(Request): Edit the material starting at the line containing "You are a computer-use agent. 701x411 pixels." and ending at the line containing "The height and width of the screenshot is (354, 526).", replacing "More Information" with "Details" and leaving everything else unchanged.

(Given data):
========================================

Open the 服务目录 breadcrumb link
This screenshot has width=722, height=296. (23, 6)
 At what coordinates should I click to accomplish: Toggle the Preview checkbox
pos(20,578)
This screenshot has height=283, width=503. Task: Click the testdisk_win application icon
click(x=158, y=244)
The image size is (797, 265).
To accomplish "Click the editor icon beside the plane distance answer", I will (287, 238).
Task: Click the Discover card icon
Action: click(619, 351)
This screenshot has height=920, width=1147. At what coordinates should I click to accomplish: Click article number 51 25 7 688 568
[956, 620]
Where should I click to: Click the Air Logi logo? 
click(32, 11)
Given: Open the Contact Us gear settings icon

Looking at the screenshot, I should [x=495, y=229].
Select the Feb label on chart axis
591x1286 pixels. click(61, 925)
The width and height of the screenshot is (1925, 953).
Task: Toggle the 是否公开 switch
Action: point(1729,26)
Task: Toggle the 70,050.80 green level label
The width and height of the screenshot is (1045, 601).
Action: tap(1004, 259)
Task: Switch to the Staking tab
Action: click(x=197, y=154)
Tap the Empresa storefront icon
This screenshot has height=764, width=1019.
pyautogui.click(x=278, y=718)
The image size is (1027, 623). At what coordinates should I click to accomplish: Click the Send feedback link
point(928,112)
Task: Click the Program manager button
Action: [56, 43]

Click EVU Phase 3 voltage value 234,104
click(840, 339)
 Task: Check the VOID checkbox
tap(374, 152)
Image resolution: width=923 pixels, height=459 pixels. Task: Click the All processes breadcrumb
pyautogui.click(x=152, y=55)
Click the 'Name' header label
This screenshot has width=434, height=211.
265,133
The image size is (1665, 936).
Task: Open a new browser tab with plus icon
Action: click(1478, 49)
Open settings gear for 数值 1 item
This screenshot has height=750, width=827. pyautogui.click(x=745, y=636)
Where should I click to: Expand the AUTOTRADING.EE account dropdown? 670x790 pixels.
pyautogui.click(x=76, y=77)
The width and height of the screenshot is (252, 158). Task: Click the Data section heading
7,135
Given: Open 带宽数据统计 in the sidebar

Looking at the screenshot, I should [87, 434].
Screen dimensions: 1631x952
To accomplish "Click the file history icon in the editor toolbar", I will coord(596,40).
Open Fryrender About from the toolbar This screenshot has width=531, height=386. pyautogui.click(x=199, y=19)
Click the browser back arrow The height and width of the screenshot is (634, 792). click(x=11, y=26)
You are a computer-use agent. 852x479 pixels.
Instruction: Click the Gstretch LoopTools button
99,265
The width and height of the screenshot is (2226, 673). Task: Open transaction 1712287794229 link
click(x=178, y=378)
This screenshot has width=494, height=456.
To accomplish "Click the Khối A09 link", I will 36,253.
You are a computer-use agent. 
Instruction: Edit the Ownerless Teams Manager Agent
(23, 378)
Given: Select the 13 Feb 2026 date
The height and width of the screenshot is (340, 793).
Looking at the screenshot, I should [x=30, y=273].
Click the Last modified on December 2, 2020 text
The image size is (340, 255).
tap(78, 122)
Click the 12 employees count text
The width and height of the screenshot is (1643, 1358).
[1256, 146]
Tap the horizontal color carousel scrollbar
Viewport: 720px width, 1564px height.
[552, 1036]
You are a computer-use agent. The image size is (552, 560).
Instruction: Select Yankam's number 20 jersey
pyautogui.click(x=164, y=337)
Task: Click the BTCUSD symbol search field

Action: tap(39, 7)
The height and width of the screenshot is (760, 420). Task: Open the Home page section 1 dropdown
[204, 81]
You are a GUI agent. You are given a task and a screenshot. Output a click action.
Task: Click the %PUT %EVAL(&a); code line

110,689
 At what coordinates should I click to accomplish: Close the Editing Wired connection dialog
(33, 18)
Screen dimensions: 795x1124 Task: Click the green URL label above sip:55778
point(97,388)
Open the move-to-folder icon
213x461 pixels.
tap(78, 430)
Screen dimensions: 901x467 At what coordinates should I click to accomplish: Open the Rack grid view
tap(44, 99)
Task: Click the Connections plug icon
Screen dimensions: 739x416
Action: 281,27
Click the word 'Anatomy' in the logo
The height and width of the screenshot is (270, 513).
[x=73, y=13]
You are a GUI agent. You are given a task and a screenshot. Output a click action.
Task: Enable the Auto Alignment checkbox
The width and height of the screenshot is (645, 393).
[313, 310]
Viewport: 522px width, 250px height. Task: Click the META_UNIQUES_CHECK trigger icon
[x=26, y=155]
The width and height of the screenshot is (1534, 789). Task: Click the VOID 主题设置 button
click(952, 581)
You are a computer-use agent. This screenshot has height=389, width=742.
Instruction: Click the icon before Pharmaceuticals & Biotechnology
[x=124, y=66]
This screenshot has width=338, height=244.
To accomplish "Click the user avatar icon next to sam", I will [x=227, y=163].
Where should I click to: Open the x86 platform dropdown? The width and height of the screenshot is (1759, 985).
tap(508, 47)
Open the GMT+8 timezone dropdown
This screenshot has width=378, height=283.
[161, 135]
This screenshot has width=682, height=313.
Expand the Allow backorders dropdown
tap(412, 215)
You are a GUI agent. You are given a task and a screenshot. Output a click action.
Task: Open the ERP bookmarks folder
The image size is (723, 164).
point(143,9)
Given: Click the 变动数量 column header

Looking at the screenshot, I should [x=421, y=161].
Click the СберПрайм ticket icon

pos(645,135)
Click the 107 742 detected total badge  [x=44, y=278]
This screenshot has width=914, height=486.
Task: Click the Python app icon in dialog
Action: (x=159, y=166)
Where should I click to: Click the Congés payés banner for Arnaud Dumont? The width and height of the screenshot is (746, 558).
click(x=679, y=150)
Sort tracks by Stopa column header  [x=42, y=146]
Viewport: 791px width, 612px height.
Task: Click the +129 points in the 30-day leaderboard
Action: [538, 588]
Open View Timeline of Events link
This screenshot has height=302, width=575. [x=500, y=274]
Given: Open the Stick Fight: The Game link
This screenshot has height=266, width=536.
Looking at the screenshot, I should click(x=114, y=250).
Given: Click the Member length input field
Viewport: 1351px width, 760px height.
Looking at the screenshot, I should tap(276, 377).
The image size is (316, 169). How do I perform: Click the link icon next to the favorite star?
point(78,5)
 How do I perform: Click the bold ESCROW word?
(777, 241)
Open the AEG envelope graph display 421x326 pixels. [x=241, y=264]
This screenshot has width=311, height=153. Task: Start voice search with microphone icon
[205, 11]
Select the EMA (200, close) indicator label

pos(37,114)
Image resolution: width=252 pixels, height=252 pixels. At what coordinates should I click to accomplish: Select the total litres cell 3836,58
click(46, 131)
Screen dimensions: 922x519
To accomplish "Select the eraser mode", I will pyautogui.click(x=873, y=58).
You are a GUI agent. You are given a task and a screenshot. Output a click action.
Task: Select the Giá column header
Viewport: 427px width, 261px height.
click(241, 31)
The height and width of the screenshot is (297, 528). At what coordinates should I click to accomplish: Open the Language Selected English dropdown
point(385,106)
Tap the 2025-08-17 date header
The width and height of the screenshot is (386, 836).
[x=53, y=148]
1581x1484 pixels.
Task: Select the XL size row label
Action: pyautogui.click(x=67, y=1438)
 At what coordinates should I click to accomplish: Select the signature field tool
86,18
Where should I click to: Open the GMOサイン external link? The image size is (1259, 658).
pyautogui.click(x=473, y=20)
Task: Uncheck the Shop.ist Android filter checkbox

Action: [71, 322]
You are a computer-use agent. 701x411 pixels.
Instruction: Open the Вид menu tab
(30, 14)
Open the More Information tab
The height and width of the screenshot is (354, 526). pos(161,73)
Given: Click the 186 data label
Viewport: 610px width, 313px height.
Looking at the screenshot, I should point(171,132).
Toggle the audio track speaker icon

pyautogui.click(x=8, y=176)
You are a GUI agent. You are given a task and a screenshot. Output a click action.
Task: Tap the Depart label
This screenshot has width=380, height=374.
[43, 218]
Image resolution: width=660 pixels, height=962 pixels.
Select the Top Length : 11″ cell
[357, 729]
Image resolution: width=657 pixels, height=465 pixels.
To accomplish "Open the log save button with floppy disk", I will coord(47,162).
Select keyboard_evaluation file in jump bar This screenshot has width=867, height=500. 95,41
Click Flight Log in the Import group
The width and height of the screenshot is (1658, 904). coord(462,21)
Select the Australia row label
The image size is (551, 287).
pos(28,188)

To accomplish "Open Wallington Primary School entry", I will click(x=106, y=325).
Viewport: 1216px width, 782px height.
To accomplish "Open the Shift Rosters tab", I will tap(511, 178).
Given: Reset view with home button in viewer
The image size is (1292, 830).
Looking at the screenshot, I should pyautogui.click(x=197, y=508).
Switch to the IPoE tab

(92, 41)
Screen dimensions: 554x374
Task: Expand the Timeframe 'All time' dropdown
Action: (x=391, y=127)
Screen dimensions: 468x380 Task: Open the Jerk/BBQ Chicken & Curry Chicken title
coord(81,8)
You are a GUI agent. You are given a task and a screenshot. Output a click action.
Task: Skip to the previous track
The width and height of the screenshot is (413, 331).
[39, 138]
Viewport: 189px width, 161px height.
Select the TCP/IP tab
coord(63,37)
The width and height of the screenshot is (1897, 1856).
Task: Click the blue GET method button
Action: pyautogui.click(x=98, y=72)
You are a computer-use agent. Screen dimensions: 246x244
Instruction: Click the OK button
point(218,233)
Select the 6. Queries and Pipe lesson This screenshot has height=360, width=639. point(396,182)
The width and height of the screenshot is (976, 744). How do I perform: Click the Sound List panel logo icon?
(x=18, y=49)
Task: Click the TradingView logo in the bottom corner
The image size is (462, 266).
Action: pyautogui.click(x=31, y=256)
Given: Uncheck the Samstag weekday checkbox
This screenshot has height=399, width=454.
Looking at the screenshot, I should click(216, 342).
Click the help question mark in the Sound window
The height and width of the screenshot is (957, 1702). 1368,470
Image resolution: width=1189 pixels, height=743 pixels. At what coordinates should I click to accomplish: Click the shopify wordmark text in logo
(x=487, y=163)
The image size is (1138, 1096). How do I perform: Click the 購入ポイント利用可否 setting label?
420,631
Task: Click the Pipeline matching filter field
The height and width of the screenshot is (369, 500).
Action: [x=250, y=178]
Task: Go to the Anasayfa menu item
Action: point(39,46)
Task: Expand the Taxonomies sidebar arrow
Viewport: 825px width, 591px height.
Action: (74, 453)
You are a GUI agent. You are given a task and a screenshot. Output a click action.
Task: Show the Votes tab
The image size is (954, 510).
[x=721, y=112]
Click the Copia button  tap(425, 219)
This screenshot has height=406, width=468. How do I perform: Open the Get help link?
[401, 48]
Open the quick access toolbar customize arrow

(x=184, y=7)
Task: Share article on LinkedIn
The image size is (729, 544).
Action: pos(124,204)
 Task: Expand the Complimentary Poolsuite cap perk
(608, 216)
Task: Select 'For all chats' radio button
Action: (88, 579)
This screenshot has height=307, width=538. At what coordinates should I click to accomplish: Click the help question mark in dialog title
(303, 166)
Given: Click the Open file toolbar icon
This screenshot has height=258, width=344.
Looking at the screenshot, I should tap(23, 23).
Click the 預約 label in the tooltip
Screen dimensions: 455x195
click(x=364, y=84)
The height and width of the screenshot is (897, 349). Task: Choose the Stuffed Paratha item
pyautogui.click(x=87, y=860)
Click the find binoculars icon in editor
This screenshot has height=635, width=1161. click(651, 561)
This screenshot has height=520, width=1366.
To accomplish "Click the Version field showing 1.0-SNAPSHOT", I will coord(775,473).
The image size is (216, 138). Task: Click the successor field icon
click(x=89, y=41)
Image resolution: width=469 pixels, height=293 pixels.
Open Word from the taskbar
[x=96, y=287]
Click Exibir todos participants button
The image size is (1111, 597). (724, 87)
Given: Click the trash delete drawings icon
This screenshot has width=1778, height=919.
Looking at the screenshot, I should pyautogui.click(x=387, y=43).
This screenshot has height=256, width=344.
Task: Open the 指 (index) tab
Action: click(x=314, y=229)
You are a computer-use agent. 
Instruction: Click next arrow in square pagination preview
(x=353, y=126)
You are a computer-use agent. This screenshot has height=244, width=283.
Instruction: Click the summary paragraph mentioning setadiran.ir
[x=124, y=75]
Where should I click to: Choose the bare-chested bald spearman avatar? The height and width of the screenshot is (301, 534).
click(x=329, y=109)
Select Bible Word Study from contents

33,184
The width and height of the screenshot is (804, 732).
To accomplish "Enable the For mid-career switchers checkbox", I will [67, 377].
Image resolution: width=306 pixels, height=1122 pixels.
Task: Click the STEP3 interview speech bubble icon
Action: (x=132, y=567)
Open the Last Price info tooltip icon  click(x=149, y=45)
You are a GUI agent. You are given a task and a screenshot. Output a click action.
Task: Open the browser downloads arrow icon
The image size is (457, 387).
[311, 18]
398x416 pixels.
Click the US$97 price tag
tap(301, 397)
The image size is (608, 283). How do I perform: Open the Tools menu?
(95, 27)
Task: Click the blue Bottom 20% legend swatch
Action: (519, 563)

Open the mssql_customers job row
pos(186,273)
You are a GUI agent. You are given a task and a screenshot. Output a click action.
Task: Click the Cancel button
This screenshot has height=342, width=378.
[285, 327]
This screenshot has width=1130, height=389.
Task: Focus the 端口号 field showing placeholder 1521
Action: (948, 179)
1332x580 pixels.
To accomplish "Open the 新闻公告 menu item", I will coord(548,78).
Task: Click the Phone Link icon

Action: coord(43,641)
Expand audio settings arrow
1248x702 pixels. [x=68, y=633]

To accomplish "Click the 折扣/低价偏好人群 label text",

========================================

(Answer for the task):
You are a computer-use agent. 701x411 pixels.
Instruction: Open the Вид menu tab
(30, 14)
Open the Details tab
The height and width of the screenshot is (354, 526). pos(161,73)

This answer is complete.